• ASSIGNMENT
All lines from the one containing "Refund policy (411, 918)" down to the one containing "Sew Knit Craft (157, 918)", both ends included, are to be given again exactly; omit the rest of the listing below.

BEGIN

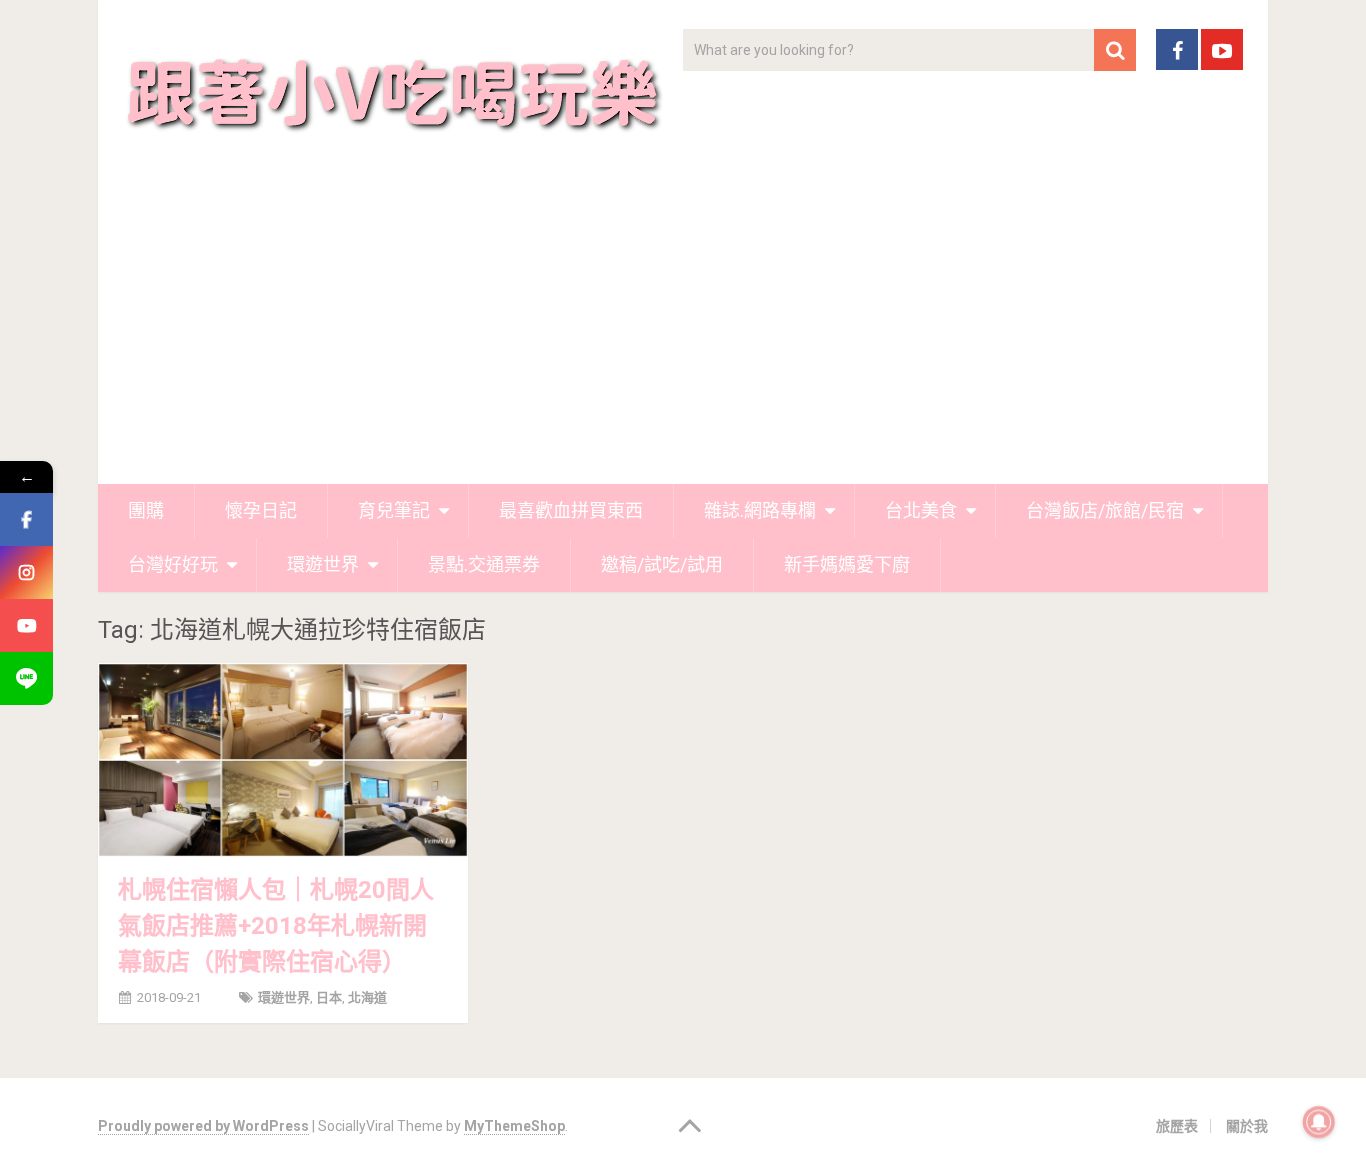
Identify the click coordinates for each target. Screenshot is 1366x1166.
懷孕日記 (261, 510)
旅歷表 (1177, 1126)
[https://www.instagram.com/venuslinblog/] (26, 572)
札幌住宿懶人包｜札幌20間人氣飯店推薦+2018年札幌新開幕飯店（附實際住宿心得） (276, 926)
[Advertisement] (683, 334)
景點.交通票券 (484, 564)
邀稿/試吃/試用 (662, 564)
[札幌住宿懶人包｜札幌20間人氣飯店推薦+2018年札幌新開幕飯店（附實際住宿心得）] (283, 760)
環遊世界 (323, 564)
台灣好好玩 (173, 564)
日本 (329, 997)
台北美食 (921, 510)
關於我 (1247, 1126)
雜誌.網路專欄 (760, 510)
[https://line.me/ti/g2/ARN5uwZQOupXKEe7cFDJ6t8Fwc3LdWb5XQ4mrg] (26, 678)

END
BEGIN

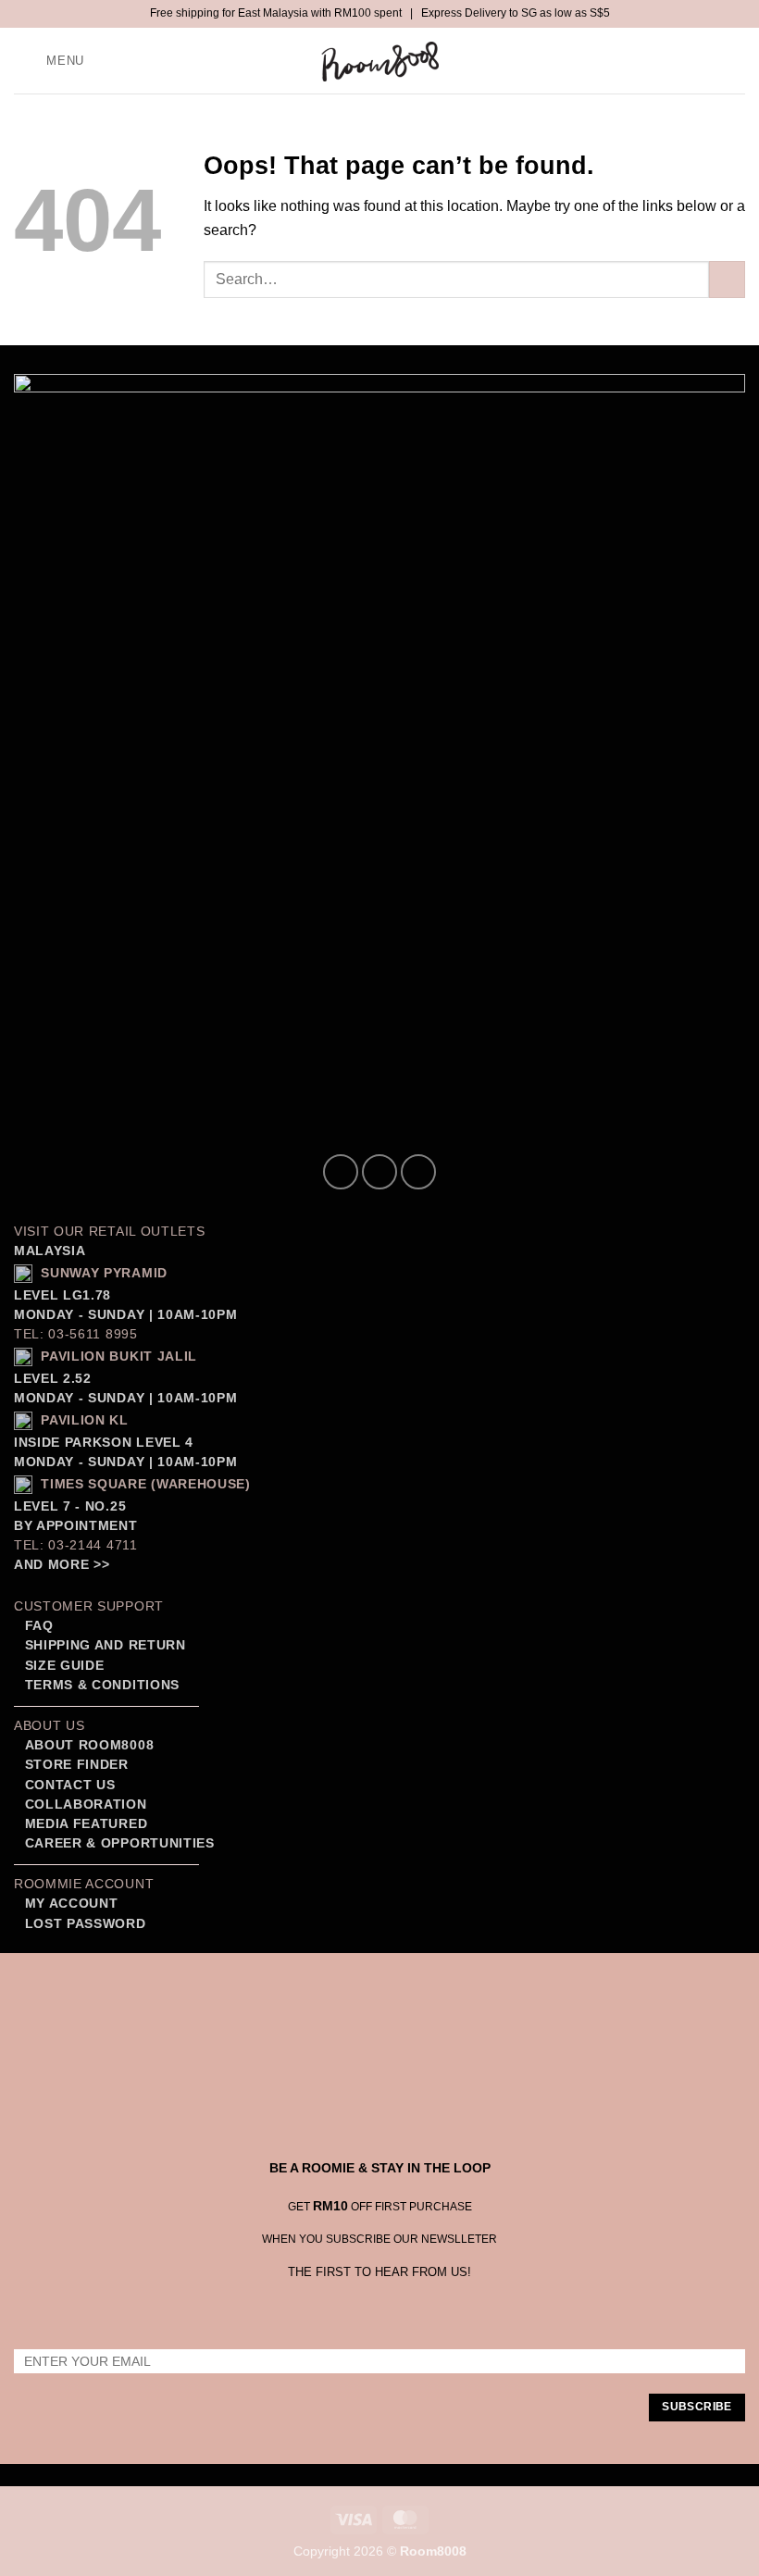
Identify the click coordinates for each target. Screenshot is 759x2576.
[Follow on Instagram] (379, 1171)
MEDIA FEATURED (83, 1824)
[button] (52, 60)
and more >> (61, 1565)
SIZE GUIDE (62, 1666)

END
BEGIN

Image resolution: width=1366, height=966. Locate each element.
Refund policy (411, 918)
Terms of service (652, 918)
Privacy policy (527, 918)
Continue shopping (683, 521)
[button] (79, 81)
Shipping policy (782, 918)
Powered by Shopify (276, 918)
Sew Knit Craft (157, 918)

END

• COMPLETED EXERCISE
Refund policy (411, 918)
Terms of service (652, 918)
Privacy policy (527, 918)
Continue shopping (683, 521)
[button] (79, 81)
Shipping policy (782, 918)
Powered by Shopify (276, 918)
Sew Knit Craft (157, 918)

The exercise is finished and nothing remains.